As two young Kenyan girls from opposite sides of Nairobi’s political divide discover first love, they find themselves torn between this special connection and the very real threat towards their safety.
Teenage Kena is a tomboy who hangs with the boys and is studying hard in an effort to become a nurse while also working in her father’s small shop. As the audience witnesses Kena going about her everyday life in the rough streets on the outskirts of Nairobi, it is shown that Ziki, a confident girly-girl from a well-off family whose hair looks like an explosion of pastel fireworks, has started to catch our protagonist’s eye. It soon becomes clear that this colourful teen is the daughter of Kena’s father’s political opposition in the up-coming local election.
After bonding over their mutual rejection of the societal expectation for them to become ‘good Kenyan wives’, the girls grow closer and a youthful, innocent love begins to blossom between the pair. As much as the couple try to keep their newfound love a secret, the small, strongly religious community begins to question their close friendship and the danger of their relationship becomes clear.
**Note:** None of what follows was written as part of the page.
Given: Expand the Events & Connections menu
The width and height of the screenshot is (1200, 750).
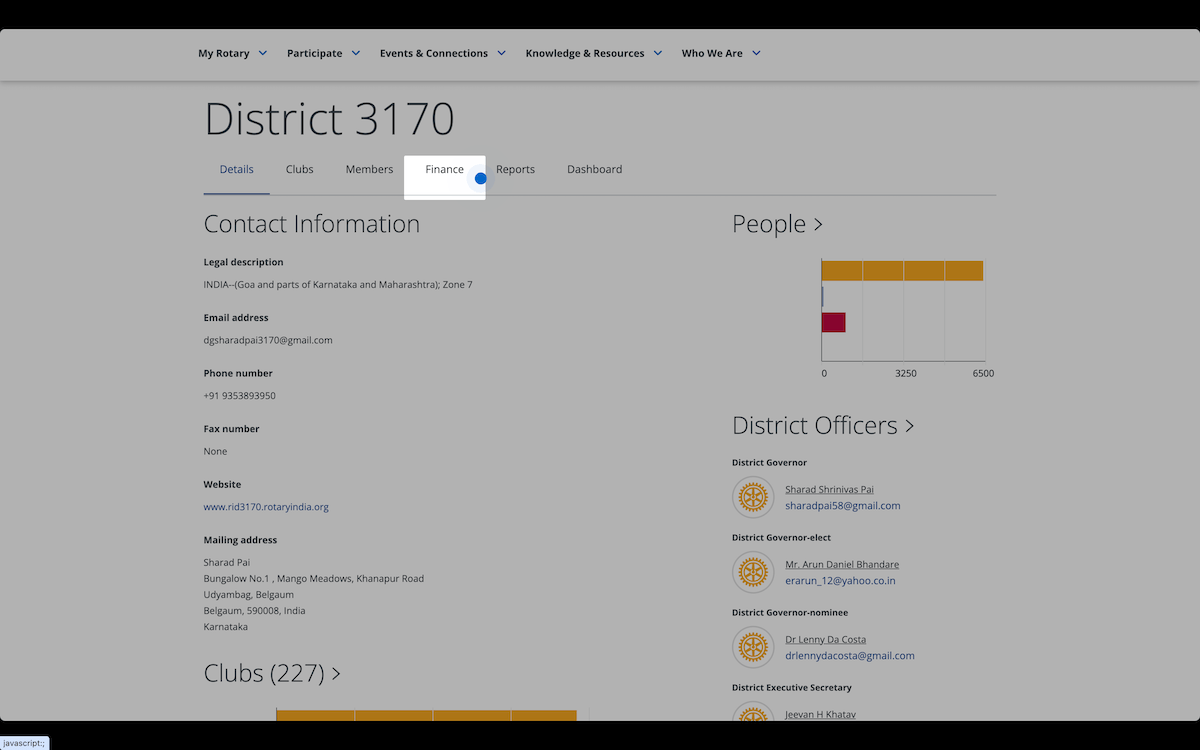Looking at the screenshot, I should [x=442, y=53].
Rafiki (which means friend), and its theme of lesbianism, has already seen plenty of controversy. While the enlightening film was being celebrated at one of the biggest film festivals in the world in Cannes, it was banned in its own country of origin. This, though, is unsurprising as the African country has a lengthy history of being religiously homophobic, with those caught in same-sex relationships facing violence, being ostracised by their family and friends, and enduring lengthy jail terms.
Wanuri Kahiui, one of Africa’s brightest and now bravest female filmmakers, challenged this fierce homophobia not only in her bold film, but by fighting against its ban as well.
Both young lead actors are mesmerising as the young lesbian couple, creating a truly believable youthful love for the audience to support. Samantha Mugatsia beautifully portrays the quieter Kena with her subtle mannerisms and generous nature. In contrast, Sheila Munyiva is utterly mesmerising as the loud and exuberant Ziki with her wide eyes, exuberant smile and youthful naivety that everything will turn out ok.
This Kenyan-based, coming-of-age film is a refreshing change from the commercial stream out of Hollywood, placing the audience in a unique foreign setting. It doesn’t smother the audience with its adolescent lesbian theme, but rather gently lets the youthful relationship blossom naturally on-screen. Rafiki is a brave, contemporary film that will engage audiences world-wide.